Their first album hasn’t been reissued in 10 years or so, so it’s a welcome addition to any psychedelic lover’s collection. No one recreated psychedelia as authentically as Plasticland did in the 1980s. When you take into account that the band was based in Milwaukee, Wisconsin and not in London or LA, their grasp of that ’60s aesthetic is incredible. How would they have had access to 1960s-like recording equipment, instruments, etc. in 1981-83 to make their record sound so authentic?
I actually prefer Plasticland’s version of “Alexander” over the Pretty Things’ 1968 original. For me, this recording sounds more like what the Pretties were possibly going for, but they didn’t quite attain, with their own Electric Banana version. Don’t get me wrong, their version is a fine one, but Plasticland’s attack is a lot more aggressive, and they sound like they mean it.

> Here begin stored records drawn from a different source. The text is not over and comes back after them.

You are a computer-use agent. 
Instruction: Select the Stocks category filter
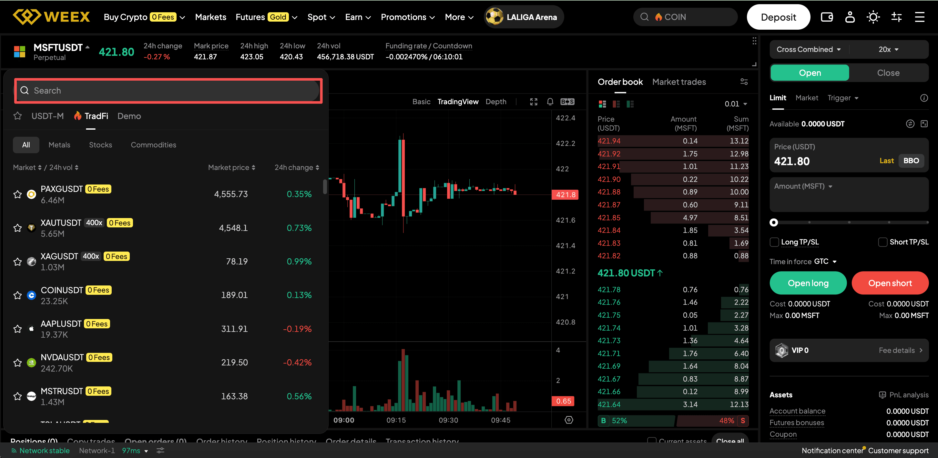point(101,145)

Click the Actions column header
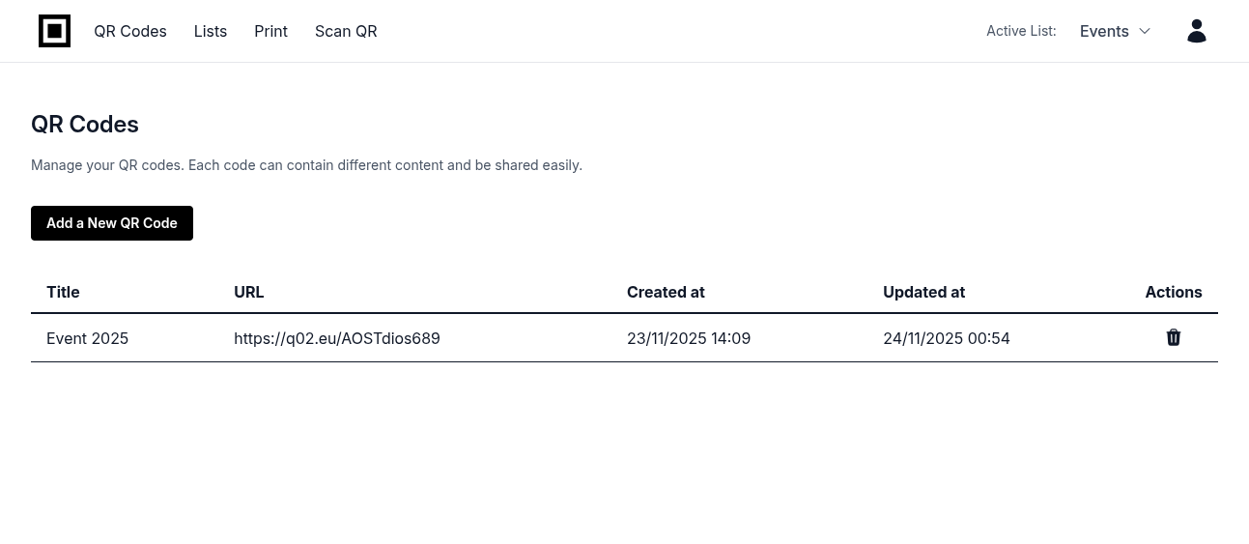coord(1173,292)
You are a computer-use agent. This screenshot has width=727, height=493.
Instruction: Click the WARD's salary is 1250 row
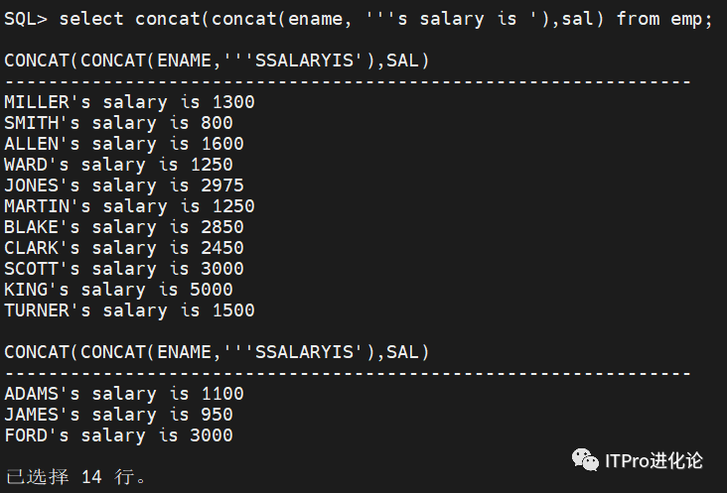click(118, 165)
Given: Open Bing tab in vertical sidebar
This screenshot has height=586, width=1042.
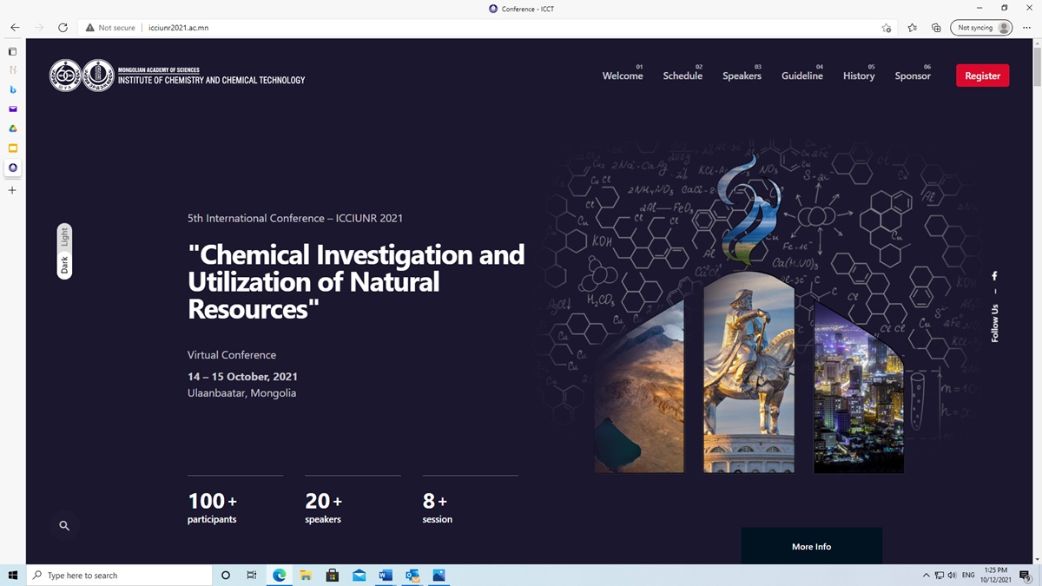Looking at the screenshot, I should click(x=12, y=89).
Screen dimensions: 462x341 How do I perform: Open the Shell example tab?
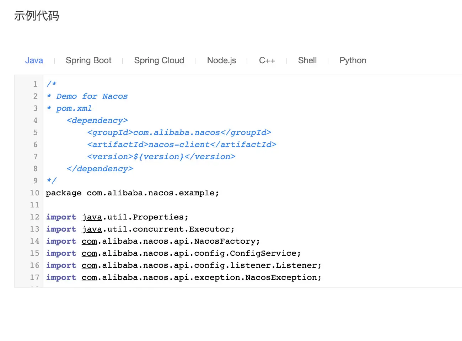click(307, 60)
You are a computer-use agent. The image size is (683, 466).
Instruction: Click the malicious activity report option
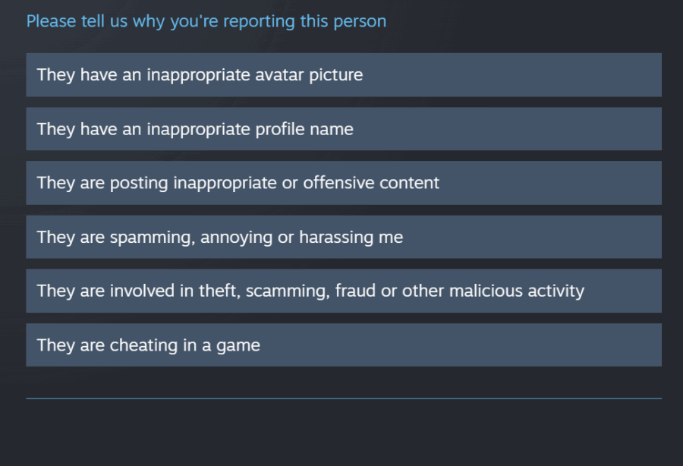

The hypnotic Plasticland original “Disengaged from the World” perfectly describes the band’s musical stance at that point in time. It’s as though they took the ’67 Pink Floyd template and went further on with it without becoming copyists. It’s a primo example of Plasticland at their lysergic best. I think Syd Barrett would’ve loved to have written an out=there tune like “The Glove” for Floyd back in 1967, too.
The self-penned “Color Appreciation” was the original tentative title track of this album, before the band settled on using an eponymous one instead. The manic “Elongations” is easily the hardest-rocking song on Plasticland. “Euphoric Trapdoor Shoes” has got to be one of the most original psychedelic song titles ever created, and it’s a fab fuzz-tone drone of a song at that. Andy Warhol himself might’ve loved to have used the mid-tempo “Pop! Op Drops” for one of his exhibits.
The oddly titled “Rattail Comb” has hit single written all over it — in a ’60s alternate universe, of course. Also included on this reissue, as with the last, are two worthwhile bonus tracks” “Magic Rocking Horse” and “Mushroom Hill.” Anyone interested in ’80s psychedelia, or just excellent psychedelic music in general, will really enjoy this classic first Plasticland album.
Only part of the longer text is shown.